Il sole era caldo, ma la brezza oceanica era molto gradevole. Insomma, un vero paradiso tropicale.

Tutto attorno all’isola si aprivano spiaggette bianche e più lontano, dove si frangeva l’oceano, la barriera corallina si stendeva all’intorno, a eccezione di una piccola baia, a un’estremità dell’isola. Lou scoprì un grosso battello a cuscino d’aria che si dondolava pigramente nella baia. In quel punto c’erano un molo e alcune palazzine bianche e basse. A poca distanza dagli edifici, era situata la spianata d’atterraggio dei jet, un quadrato erboso, ben tenuto. L’aereo era già ripartito. Non esisteva un’altra pista per reattori pesanti, e perciò potevano atterrare solo jet di tipo verticale.

Le abitazioni si trovavano esattamente dalla parte opposta dell’isola, ed erano collegate con la baia dall’unica strada, tagliata nella giungla. Al centro dell’isola, nella zona pianeggiante tra le due alture, si notavano gli edifici del laboratorio.

Le costruzioni si annidavano all’ombra di alberi giganteschi. In tutto, erano sei edifici pieni del brusio e dell’andirivieni frenetico degli uomini che sballavano pezzi enormi di attrezzature e lavoravano senza un attimo di sosta per montarli il più in fretta possibile. Le grida e il trambusto degli operai indussero Lou ad allontanarsi in fretta. Si fermò solo il tempo necessario per accertarsi che non rovinassero i pezzi che stavano maneggiando. Ma gli uomini non combinavano guai: sapevano quello che facevano.

Poi, mentre passava tra due palazzine del laboratorio, Lou sentì una voce rauca e aspra che chiamava: — Zio Lou!

Alzò gli occhi e vide il Grande George in piedi, con le enormi braccia alzate, in modo che le mani erano posate in cima alla barriera di rete metallica alta due metri e settanta, che li separava. Sotto il peso del gorilla, la rete s’incurvava paurosamente.

— Ehi, Georgy! — Lou, mentre correva verso il recinto, aveva ritrovato il sorriso di un tempo.

Il gorilla saltava su e giù battendosi i fianchi per l’eccitazione. — Zio Lou! Zio Lou!
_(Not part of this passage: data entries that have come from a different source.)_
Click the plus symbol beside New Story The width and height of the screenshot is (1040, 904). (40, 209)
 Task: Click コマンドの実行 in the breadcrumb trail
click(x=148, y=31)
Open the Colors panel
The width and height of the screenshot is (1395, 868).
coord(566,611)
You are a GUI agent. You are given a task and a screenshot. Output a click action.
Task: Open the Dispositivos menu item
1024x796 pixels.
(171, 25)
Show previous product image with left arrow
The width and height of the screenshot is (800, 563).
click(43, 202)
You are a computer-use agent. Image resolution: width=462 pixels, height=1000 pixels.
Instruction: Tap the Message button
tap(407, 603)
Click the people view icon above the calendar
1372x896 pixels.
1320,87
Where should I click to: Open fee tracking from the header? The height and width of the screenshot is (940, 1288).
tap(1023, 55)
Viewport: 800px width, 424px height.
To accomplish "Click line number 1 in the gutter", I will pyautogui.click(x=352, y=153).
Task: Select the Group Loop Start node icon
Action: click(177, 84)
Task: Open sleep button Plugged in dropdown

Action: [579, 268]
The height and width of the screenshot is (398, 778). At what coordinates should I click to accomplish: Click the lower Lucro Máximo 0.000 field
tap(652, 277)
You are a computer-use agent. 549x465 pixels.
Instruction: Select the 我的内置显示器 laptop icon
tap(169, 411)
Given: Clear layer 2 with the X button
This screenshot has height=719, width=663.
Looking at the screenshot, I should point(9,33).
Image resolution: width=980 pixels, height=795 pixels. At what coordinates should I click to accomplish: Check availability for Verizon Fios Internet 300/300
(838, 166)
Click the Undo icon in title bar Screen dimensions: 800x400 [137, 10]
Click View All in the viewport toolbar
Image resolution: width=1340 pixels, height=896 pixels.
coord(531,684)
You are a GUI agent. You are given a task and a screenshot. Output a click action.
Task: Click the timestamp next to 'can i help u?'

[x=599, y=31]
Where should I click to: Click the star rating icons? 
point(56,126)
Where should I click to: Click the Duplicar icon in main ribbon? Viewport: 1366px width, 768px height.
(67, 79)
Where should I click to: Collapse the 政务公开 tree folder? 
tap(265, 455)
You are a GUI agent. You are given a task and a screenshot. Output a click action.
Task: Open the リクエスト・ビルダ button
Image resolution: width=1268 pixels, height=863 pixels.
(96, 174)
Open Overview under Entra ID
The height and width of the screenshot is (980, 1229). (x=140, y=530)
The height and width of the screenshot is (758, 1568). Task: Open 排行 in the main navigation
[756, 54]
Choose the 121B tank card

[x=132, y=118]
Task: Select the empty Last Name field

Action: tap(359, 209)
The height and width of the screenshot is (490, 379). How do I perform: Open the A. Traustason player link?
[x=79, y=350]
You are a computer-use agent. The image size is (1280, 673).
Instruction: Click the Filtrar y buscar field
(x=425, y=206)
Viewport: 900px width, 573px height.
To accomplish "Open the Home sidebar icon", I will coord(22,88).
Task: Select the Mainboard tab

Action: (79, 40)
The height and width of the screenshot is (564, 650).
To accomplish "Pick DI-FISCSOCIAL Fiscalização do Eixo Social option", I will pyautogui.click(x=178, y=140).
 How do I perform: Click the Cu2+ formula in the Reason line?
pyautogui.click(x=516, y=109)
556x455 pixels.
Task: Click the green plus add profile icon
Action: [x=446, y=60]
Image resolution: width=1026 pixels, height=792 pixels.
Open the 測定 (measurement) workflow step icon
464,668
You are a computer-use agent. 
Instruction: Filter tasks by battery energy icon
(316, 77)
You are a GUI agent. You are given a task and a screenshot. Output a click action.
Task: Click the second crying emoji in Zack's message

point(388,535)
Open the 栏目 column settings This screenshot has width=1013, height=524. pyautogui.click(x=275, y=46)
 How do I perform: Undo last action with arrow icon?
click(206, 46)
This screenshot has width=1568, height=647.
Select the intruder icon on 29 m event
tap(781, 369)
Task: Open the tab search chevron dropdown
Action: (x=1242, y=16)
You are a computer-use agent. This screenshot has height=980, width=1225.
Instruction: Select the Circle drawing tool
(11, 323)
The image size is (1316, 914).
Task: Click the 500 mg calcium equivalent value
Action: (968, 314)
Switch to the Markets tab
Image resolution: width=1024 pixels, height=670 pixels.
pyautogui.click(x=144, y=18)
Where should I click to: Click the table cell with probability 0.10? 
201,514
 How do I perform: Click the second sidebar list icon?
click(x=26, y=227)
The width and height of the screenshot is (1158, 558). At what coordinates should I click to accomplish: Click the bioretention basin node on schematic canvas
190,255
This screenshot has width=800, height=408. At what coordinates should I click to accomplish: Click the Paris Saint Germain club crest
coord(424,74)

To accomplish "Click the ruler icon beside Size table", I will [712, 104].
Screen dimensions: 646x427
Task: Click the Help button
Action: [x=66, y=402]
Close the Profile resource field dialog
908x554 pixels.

— Stai bene, Georgy? — gli chiese Lou, quando raggiunse il recinto.

— Sì, sì. Gli sconosciuti mi hanno fatto paura, prima, poi sono stati molto gentili con me. Ma era triste, senza te e nessuno dei vecchi amici.

— Bene. Adesso sono di nuovo qui. Andrà tutto bene, Georgy. Vieni al cancello, che ti tiro fuori di qua dentro.

Il Grande George caracollò lungo la barriera, correndo a quattro zampe. Lou si accorse che il cancelletto non era chiuso a chiave, ma soltanto con un saliscendi, e immediatamente lo aprì.

George si precipitò fuori e prese Lou tra le sue braccia.

— Ehi! Piano! — disse Lou ridendo, mentre George lo sollevava da terra, con una forza che sarebbe bastata a schiacciarlo, e con una presa così delicata da poter maneggiare senza rischio della nitroglicerina.

Lou batté affettuosamente sulle spalle massicce e pelose del gorilla. Il calore e l’odore penetrante di quel corpo davano l’impressione di un’enorme forza della natura. E se il gorilla avesse potuto ridere, senza dubbio in quel momento lo avrebbe fatto.